Sony a6300, Sony a6000, Sony NEX-6, Sony E 10-18mm F4 OSS, Sony Zeiss Vario-Tessar T* E 16-70mm F4 ZA OSS, Sony FE 70-200mm F4 G OSS, Sigma 150-600mm Æ’/5-6.3 DG OS HSM Contemporary, Samyang 12mm Æ’/2, Sigma 30mm F2.8 DN | A, Meyer Gorlitz Trioplan 100mm Æ’/2.8, Samyang 8mm Æ’/3.5 fish-eye II | Zenit Helios 44-2 58mm Æ’/2 
Plus some legacy Nikkor lenses.
#2
I was very disappointed when I tried 20 beta 1. It's no longer starting on Mac OS 10.12, they have't done anything on their so called catalog side and they are calling some 150 €to update. No way. I'll pass. I even looked into Apple's photos (horrible).
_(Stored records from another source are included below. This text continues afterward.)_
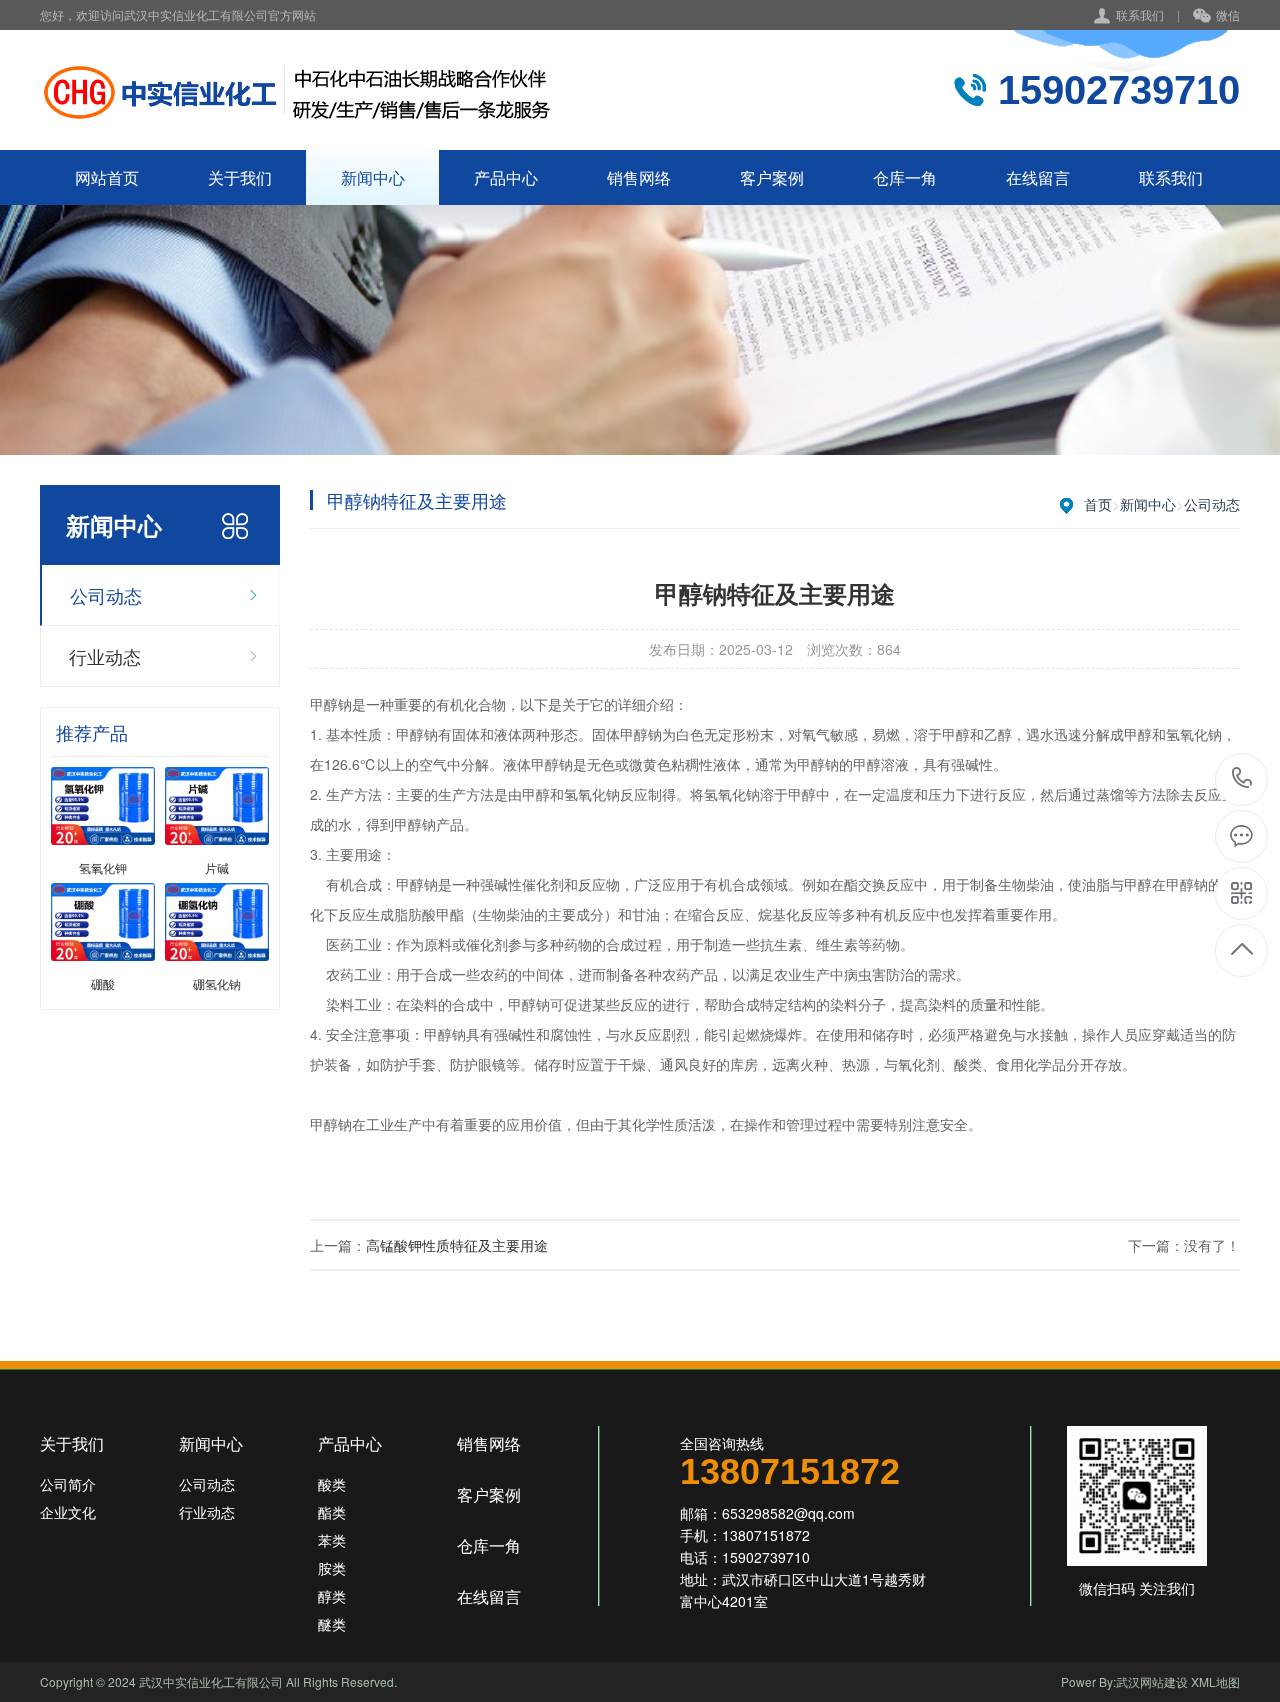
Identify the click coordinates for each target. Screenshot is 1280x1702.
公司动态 (106, 595)
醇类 (332, 1596)
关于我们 (240, 177)
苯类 (332, 1540)
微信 (1228, 14)
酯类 (332, 1512)
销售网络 (639, 177)
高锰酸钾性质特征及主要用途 (457, 1245)
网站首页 (107, 177)
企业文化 (68, 1512)
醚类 (332, 1624)
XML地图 (1215, 1681)
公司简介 (68, 1484)
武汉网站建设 (1152, 1681)
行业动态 (105, 656)
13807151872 (1242, 779)
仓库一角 (905, 177)
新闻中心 (373, 177)
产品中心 (506, 177)
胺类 (332, 1568)
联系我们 (1140, 14)
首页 (1098, 504)
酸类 (332, 1484)
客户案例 (772, 177)
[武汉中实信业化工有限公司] (297, 90)
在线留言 (1038, 177)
I don't understand why it's so complicated to come up with an acceptable DAM. I just can imagine it's hard work and rather costly to keep up with all the various RAW formats and additionally lens profiles.

C1 tries to make money with their presets, but I can't see the value.
#3
Yeah, similar feelings here. I got quite excited when I first saw the big jump in the version number, but I don't see anything in the actual product that justifies it.

Still, it's the only product out there (for me), that comes close to what Aperture offered 6 years ago already, even though it's definitely not on the same level. Apple photos is terrible, yes, it has improved a lot with every release of macOS, but in my eyes can not be considered a professional DAM (nor was it ever meant to be, to be fair).

Kudos to the guy who released the tool to make Aperture run on Catalina. For quite a while I don't add new content to my main Aperture library anymore, but being able to still launch it under the latest OS and gradually move all that data to a new platform is a great relief.
Editor
opticallimits.com

#4
Yeah, we won't get anything close to Aperture in the future. All major RAW converters are developed to convert RAW and leave the dirty organisation work to some other app. Which, as far as I can see, is not born so far, mostly because they aim primarily at the Windows market and cannot transfer to Windows what Aperture could benefit from.

All the organisation structures in Mac OS are already there: intelligent folders, extended meta-data, UI-structures. To transfer this over to Windows means, the developers have to catch up with all the future stupidities coming from Redmond - as if there are nota lready enough stupidities coming from Cupertino.

I wish I had an idea what to do. Photo mechanic doesn't offer the flexibility, LR has at least kind of a DAM but I don't trust Adobe. On Serif forums each 7-9 months an old thread gets revived because the Affinity people were once announcing a DAM, years ago. and I think, they ran against the same walls.

In terms of data management, Mac OS is one of the most comfortable OS. Windows did catch up with copying functions but the mentality is too different.